Le smash serait une bonne chute dans une nouvelle (rires). Une chute parfaite comme en réussit Tchekov. Un bon service pourrait s’apparenter à une belle entrée en matière dans un livre, un bel incipit.
J'aime les phrases longues (...) On a l’impression d’un instant de furtive éternité. C’est pareil lors d’un match de tennis quand on est dans le cinquième set à 5-5.
J’aime les phrases longues oui. Toujours dans mon optique de me divertir, la phrase longue est comme une suspension au-dessus du temps. C’est comme une bulle qu’on crée et dans laquelle on se sent bien, dans laquelle on peut s’installer. On a l’impression d’un instant de furtive éternité. C’est pareil lors d’un match de tennis quand on est dans le cinquième set à 5-5. Il y a une suspension du temps extraordinaire. J’en avais parlé avec des amis qui avaient le même niveau que moi et avec qui je jouais. Dans le dernier set, le jeu était totalement équilibré et on n’arrivait pas à se départager. Mais l’un et l’autre subtilement on n’avait pas envie que ça finisse. On était pris dans une merveilleuse suspension qui faisait qu’on avait l’impression de flotter au-dessus des contingences de la vie. On avait envie de continuer ce moment de bonheur.
C’est une sorte d’engourdissement.
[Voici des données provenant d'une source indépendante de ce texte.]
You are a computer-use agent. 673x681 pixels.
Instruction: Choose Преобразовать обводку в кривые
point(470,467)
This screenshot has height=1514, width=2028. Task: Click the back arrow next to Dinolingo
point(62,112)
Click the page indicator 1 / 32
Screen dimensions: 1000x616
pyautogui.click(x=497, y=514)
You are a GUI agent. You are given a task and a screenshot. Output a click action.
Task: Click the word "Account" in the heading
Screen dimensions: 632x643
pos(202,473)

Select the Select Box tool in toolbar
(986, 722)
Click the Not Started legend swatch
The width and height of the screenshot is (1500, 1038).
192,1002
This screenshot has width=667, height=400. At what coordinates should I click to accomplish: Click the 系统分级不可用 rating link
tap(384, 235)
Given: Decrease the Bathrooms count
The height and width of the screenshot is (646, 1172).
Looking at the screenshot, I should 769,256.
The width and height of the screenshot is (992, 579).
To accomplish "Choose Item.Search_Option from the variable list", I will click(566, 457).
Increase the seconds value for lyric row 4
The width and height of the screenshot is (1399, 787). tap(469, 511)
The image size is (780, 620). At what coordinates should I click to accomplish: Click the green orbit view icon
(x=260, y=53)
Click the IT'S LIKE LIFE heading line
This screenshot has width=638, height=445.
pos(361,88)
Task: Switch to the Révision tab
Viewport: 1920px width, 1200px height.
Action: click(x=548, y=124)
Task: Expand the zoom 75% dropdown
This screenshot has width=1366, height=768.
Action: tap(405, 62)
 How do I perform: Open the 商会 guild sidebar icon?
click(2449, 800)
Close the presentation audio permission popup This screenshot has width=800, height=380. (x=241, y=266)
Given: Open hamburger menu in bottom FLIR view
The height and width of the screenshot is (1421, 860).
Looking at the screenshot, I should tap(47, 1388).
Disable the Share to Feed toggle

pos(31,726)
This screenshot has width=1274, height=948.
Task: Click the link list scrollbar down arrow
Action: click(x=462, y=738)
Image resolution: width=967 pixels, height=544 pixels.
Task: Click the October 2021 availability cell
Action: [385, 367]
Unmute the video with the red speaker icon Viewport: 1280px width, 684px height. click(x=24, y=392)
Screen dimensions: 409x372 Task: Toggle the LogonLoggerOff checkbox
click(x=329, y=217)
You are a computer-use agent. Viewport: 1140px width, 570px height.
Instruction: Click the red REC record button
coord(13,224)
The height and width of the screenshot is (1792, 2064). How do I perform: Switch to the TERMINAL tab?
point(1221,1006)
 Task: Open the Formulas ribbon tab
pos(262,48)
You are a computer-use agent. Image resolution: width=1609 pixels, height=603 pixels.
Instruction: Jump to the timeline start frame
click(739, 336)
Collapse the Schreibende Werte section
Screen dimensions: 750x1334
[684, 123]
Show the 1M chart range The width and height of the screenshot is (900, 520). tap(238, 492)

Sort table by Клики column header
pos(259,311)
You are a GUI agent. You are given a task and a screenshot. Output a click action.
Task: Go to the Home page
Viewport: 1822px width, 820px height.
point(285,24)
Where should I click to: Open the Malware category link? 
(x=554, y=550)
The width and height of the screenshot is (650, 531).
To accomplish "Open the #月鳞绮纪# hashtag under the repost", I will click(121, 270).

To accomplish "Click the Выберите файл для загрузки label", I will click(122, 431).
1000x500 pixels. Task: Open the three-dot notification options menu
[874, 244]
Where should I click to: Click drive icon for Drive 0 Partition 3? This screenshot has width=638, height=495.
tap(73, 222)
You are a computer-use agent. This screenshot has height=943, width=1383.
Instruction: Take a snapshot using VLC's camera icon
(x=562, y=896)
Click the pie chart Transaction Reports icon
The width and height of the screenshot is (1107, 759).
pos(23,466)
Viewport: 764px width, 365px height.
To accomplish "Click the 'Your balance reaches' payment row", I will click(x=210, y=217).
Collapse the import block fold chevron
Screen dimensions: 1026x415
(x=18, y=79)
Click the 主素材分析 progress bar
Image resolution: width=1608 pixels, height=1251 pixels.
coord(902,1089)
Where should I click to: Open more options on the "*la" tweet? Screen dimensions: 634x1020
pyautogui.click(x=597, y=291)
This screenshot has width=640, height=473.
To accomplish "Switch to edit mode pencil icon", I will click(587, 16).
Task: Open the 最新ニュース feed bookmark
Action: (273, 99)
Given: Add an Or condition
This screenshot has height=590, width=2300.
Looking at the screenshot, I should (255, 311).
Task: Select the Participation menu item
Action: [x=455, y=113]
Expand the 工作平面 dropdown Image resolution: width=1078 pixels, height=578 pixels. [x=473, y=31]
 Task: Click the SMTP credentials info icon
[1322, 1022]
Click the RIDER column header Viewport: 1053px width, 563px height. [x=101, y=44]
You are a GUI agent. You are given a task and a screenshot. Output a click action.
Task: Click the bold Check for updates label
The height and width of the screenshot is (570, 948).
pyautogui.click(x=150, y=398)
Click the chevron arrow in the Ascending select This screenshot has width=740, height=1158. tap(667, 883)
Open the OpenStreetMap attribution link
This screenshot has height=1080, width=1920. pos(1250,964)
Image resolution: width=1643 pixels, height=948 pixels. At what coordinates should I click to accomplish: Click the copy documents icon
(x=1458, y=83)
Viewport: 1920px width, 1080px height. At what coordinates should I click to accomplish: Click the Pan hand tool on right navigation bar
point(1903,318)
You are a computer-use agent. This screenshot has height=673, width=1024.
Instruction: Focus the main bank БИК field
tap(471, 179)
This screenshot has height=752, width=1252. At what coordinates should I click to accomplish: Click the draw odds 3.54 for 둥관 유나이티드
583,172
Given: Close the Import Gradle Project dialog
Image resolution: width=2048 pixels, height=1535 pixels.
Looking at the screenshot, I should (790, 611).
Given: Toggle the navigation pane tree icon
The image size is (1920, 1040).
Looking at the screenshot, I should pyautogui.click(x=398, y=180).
On fait les gestes et on « passe dans la zone ». Il y a d’ailleurs un très bon livre de Jérôme Charyn qui s’appelle Ping-Pong (Folio, 2006) où il raconte que deux grands pongistes se sont affrontés à New-York et que le match avait duré trois heures, ce qui est très long pour un match de ping-pong. Quand l’un des deux a gagné, ils se sont comme réveillés et ni l’un ni l’autre ne savait où ils étaient, ce qu’ils avaient fait. Ils avaient été comme en transe. J’ai connu ces moments merveilleux en sport.
Ce que je trouve extraordinaire dans l’oeuvre de Proust c’est que lorsqu’on le lit, c’est comme si on avait le droit à une deuxième vie. C’est une vie parallèle. On peut le dire de certaines grandes œuvres comme L’homme sans qualités (Seuil, 1995) de Robert Musil où l’on est pris dans une autre vie. »
Il y a un livre un peu oublié de Jacques Perret : Articles de sport ( La Table Ronde, 2005). Il a d’ailleurs écrit des articles pour L’ÉQUIPE avant Blondin et était connu pendant un temps pour son roman Le Caporal épinglé (Gallimard, 1972). Il est tombé en désuétude car il a fait partie de l’Organisation Armée Secrète (OAS) dans les années 1950-1960. Mais il a écrit Articles de sport dans lequel il parle du sport d’une manière formidable.
Nous avons gagné ce soir de Robert Wise avec Robert Ryan. C’est un film de 1949 sur la boxe.
Tous les clichés en mouvement de Jacques-Henri Lartigue, notamment ceux sur le tennis car il était lui-même un très bon joueur. Il demeure à mes yeux, jusqu'à ce jour, le meilleur photographe sportif de tous les temps.